La industria manufacturera venezolana cerró 2025 con un dato clave para entender su desempeño y su potencial: la Utilización de la Capacidad Instalada (UCI) alcanzó 52,7% en el cuarto trimestre, según la Encuesta de Coyuntura Industrial de Conindustria. El indicador confirma una recuperación progresiva del aparato productivo, pero también revela que casi la mitad de la capacidad industrial del país permanece ociosa.
Para los industriales, este nivel de UCI representa una doble lectura: por un lado, evidencia que la actividad ha venido repuntando; por el otro, muestra que existe un margen significativo para expandir la producción sin necesidad de grandes inversiones iniciales, siempre que mejoren las condiciones operativas y macroeconómicas.
Potencial productivo que sigue sin aprovecharse
El 47% de capacidad no utilizada se convierte en un elemento central para inversionistas y analistas. En un entorno donde la demanda interna sigue débil y el financiamiento bancario es prácticamente inexistente —la cartera crediticia equivale a apenas 2,7% del PIB—, la industria ha logrado sostener su actividad con recursos propios.
Este desempeño, según Conindustria, demuestra que el sector podría crecer más rápido si se reducen las restricciones que hoy frenan la producción: carga tributaria elevada, brecha cambiaria, escasez de divisas, inestabilidad macroeconómica y baja demanda.
El repunte de la capacidad instalada ha tenido efectos visibles en la actividad del sector. El cuarto trimestre cerró con un crecimiento interanual de 9,5%, impulsado por un diciembre particularmente dinámico. Aun así, el desempeño anualizado se ubicó en 5,4%, por debajo del 16,1% registrado en 2024, lo que sugiere que la recuperación continúa, pero a un ritmo más moderado.
El uso más intensivo de la capacidad instalada también ha tenido un impacto directo en las remuneraciones. Al cierre de 2025, el ingreso promedio del sector industrial alcanzó 503 dólares mensuales, con mejoras en todas las escalas salariales. Entre 2021 y 2025, las remuneraciones crecieron 205%, un comportamiento que los industriales atribuyen al aumento de la actividad productiva y a una gestión más eficiente de inventarios y pedidos.
Uno de los elementos más llamativos del informe es que este avance se ha logrado prácticamente sin financiamiento. La cartera crediticia del país equivale a apenas 2,7% del PIB, lo que obliga a las empresas a operar con capital propio. Para Conindustria, este hecho subraya tanto la resiliencia del sector como el potencial que podría desplegarse si existiera un sistema financiero capaz de acompañar la expansión.

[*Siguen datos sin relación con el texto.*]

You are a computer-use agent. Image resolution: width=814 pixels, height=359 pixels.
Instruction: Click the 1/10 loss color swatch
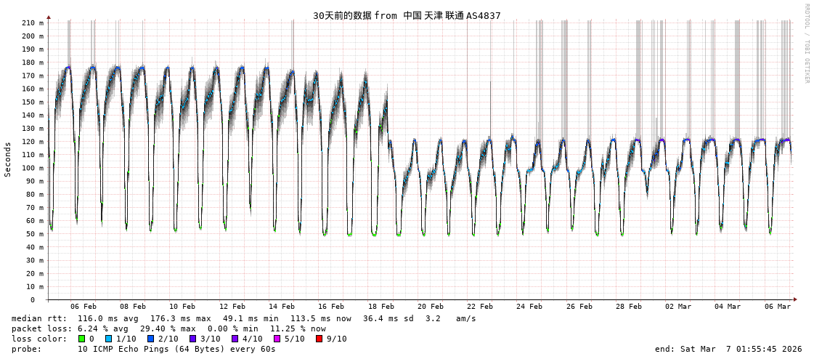coord(109,339)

De cara a 2026, los industriales proyectan un crecimiento de 12,7% en la producción. La expectativa se apoya en una mayor estabilidad operativa, en mejores pedidos y en la posibilidad de integrarse a nuevas cadenas de valor vinculadas a la expansión petrolera. El mensaje de fondo es claro: la industria está lista para producir más, pero necesita condiciones mínimas para aprovechar la capacidad ociosa que hoy permanece sin uso.